Mon homme des tourbières… Le nom m’est venu tandis que je le suivais sur la lande de cuivre, mon pas bousculé de bosses et de creux, de flaques et de pierres. Il s’est retourné pour me sourire, les rayons du soleil dansaient dans sa barbe. Elle a la couleur d’ici, des fils roux et bruns, des nuances de gris et d’or mêlées, qui miroitent doucement sous le vent rugueux. J’ai aimé son sourire sur la lande. Et cette façon qu’il a d’y glisser, avalant aisément les kilomètres avec ses jambes solides et souples. Oui, il est d’ici. Définitivement d’ici comme on dit dans sa langue.

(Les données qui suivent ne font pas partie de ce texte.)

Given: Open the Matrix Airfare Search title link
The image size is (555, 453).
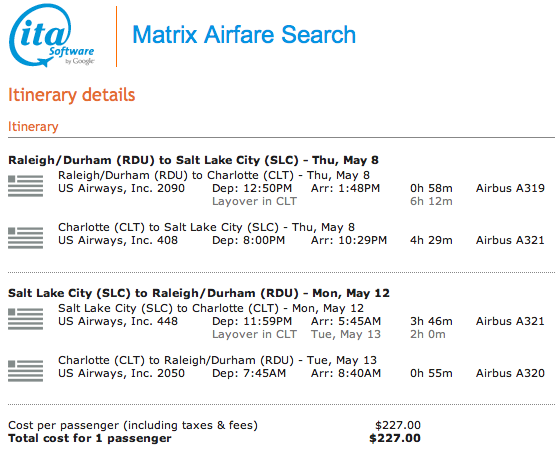Looking at the screenshot, I should [244, 35].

Il a vu les cerfs avant moi bien sûr, m’alertant par cette tension soudaine dans son corps. En une demie seconde le voici accroupi derrière un rocher, fondu dans la bruyère, invisible et radieux. Les cerfs mangeaient paisiblement, c’est à peine s’ils levaient la tête, de temps à autre, pour surveiller les alentours. Peu d’êtres humains viennent jusqu’ici, la lande amère est aux bêtes, à elles seules. Elle est leur royaume intact et secret. Et nous autres bipèdes, nous devons tomber à genoux pour partager avec elles un peu de cette éternité acide et mystérieuse.
Lorsque je suis blottie, moi aussi, derrière la grosse pierre, je cueille avec tous mes sens les miracles discrets de la tourbière : son parfum étrange tissé de lente décomposition, ses herbes graciles et patinées, ses dentelles de lichens, ses mousses noires, veloutées comme des nuits étoilées. On croirait des fourrures déposées là par ces créatures de légendes, ces êtres mi-animaux mi-humains qui, dans les histoires d’ici, abandonnent leur peau de bête et vont danser sous la lune, ou bien faire l’amour au creux d’une montagne. Des humains parfois les surprennent et les regardent en silence.
Il m’a montré tout à l’heure, mon homme des tourbières, tandis que nous traversions un chaos d’énormes roches, l’un de ces abris dont parlent les contes : une couche de mousse douce sous un bloc renversé. Il a passé ses doigts sur la mousse et j’ai glissé les miens dans le feu enchevêtré de sa barbe. J’ai cru sentir, tout autour de nous, mêlés aux bruyères tordues et aux plis noirs de la roche, des regards. Coupants comme des poignards.
Ils nous ont laissé passer. Nous avons marché sur les sentes fines tracées par les biches, car il n’y a pas assez d’hommes qui passent ici pour faire des chemins. Et les biches connaissent leur royaume, ses trésors et ses traîtrises, il n’y a pas de meilleurs guides qu’elles. Dans un vallon doré et abrité du vent, nous avons vu boire les silencieuses gardiennes, leurs cous gracieux courbés vers le ruisseau, leurs oreilles poudrées de rayons. Et les frissons dans leur fourrure. Nous les avons vu vivre. Nous avons écouté avec elles la chanson légère de l’eau. Le soleil faisait éclore, à sa surface, des étoiles tremblantes que les biches soulevaient de leurs langues. Les mêmes étoiles palpitaient aux yeux de mon homme.
Quand les biches eurent fini de boire et furent parties, il s’est couché à côté du ruisseau, sur l’herbe rase du vallon. Il a reposé ses longues jambes faites pour courir ces terres âpres, tissées de pièges et de miracles, brûlées de vent et noyées d’eau. Les couleurs des montagnes chantaient dans sa barbe. La lande amère est aux bêtes. A elles seules. Et aussi à celui-ci qui est mi-homme, mi-bête, et qui est né de ces terres âpres. Mon homme des tourbières.